**Source passage**:
* * * * * * * * *

Customer testimonials, well structured, become a network of reciprocal mentions. You cite the customer, they cite you, a third party talks about you together: a graph forms that AI reads as proof of a real relationship. In the in-depth piece on Testimonial Citation Network: how to turn satisfied customers into a network of cross-mentions I describe the method.

If you work in international markets, or aspire to, mentions in different languages build separate layers of visibility. Being cited in Italian doesn’t make you visible in English-language answers, and vice versa. I cover this in International Citation Strategy: why English mentions don’t add up to Italian ones for AI.

How ChatGPT, Claude, Perplexity sees you today

For AI engines, a textual mention of your name, even without a link, carries more weight than a backlink: what counts is frequency, context, and source diversity, not domain authority.

if the sources AI reads don't talk about you, then for AI you don't exist

For some sectors — education, healthcare, B2B software — academic citations carry disproportionate weight. Being cited in a paper, even marginally, places you in a corpus the models consider extremely trustworthy. In the article on Academic Citation Generation: how to get cited in scientific papers without being an academic I show the realistic channels for an SME.

And then there’s Wikipedia, the single heaviest node in the entire ecosystem. Being cited in an entry — not having your own entry, which is a different job, but being cited inside other entries — is one of the highest-ROI investments there is. The in-depth piece on Wikipedia Citation Insertion: how to get cited inside existing entries without breaking the rules explains the permitted process and the boundaries to respect.

The question: how many new mentions of your brand have been created in the last three months, and how many are in contexts AI considers authoritative? Without a precise answer, citation building in your case doesn’t yet exist as an activity.

3. Content Distribution

The third block concerns content distribution. Producing it on your own site isn’t enough: pieces of your voice need to live on platforms the models read with trust. Each platform has its own rules and its own way of turning into a training signal.

The oldest of the techniques is syndication: republishing the same content, adapted, across multiple platforms. Done badly it produces penalized duplicates. Done well it amplifies the signal: the model reads the same idea in three slightly different forms and learns it with greater certainty. In the article on Syndication as AI Amplification: how to republish without getting penalized while increasing visibility I explain the operational rules.

* * * * * * * * *

**Given material**:
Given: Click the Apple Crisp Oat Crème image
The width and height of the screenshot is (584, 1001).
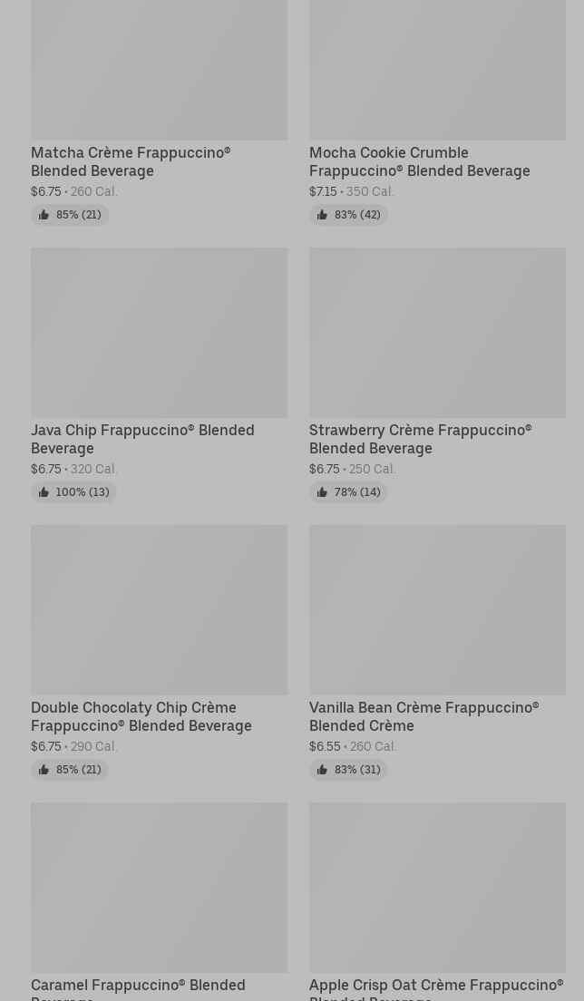Looking at the screenshot, I should click(x=437, y=887).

* * * * * * * * *

**Questions on the material**:
1 - List the titles of all the in-depth articles that the passage on citation building for AI refers to above.
2 - Continue the passage on citation building and content distribution for AI from the point where it stops above.

**Response list**:
1 -
Testimonial Citation Network: how to turn satisfied customers into a network of cross-mentions
International Citation Strategy: why English mentions don’t add up to Italian ones for AI
Academic Citation Generation: how to get cited in scientific papers without being an academic
Wikipedia Citation Insertion: how to get cited inside existing entries without breaking the rules
Syndication as AI Amplification: how to republish without getting penalized while increasing visibility

2 -
LinkedIn is, for many Italian B2B sectors, the most underrated AI source of all. Posts are indexed, readable by crawlers, cited by the press that then gets cited by AI. An architect from Florence who publishes technical analyses once a week feeds their mention graph in a way no website alone can achieve. The in-depth piece on LinkedIn as an AI Source: why your posts are worth more than the articles on your site for certain engines shows you how to structure AI-readable posts.

Pro tip

Distribute your voice across multiple indexed platforms (LinkedIn, Reddit, Quora, podcasts, public newsletters), not just on your site: each channel becomes a separate source the models read.

Reddit is a case apart. The models — Claude and recent GPT versions in particular — read Reddit as a reliable source for product recommendations, because it’s hard to manipulate unlike other social platforms. Being cited in a relevant thread is worth a great deal. In the article on Reddit as an AI Recommendation Engine: how to get organic mentions in industry threads I explain how to approach Reddit without getting banned.

Quora and the Italian vertical forums — Finanzaonline, Al Volante, MtbCult — are chains of questions and answers the models read as high-intent sources. A well-written answer can bring mentions for years. The in-depth piece on Quora and Industry Forums: how quality answers become lasting AI mentions maps out the method.

A newsletter archived on public platforms like Substack or Beehiiv enters the web corpora. Every issue is indexed content. The article on Newsletter as Indexed Content: how to turn email into an AI source explains which platforms actually index and which stay closed.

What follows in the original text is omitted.